▶ What to work on
Please rewrite the rows below, replacing each "screenshot" with "screen capture" and keeping everything else unchanged.

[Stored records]
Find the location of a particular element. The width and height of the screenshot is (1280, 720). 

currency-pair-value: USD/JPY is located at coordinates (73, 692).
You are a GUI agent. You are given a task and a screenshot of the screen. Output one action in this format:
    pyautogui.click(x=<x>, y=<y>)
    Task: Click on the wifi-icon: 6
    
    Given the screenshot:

▶ Task answer
Find the location of a particular element. The width and height of the screen capture is (1280, 720). 

currency-pair-value: USD/JPY is located at coordinates (73, 692).
You are a GUI agent. You are given a task and a screen capture of the screen. Output one action in this format:
    pyautogui.click(x=<x>, y=<y>)
    Task: Click on the wifi-icon: 6
    
    Given the screen capture:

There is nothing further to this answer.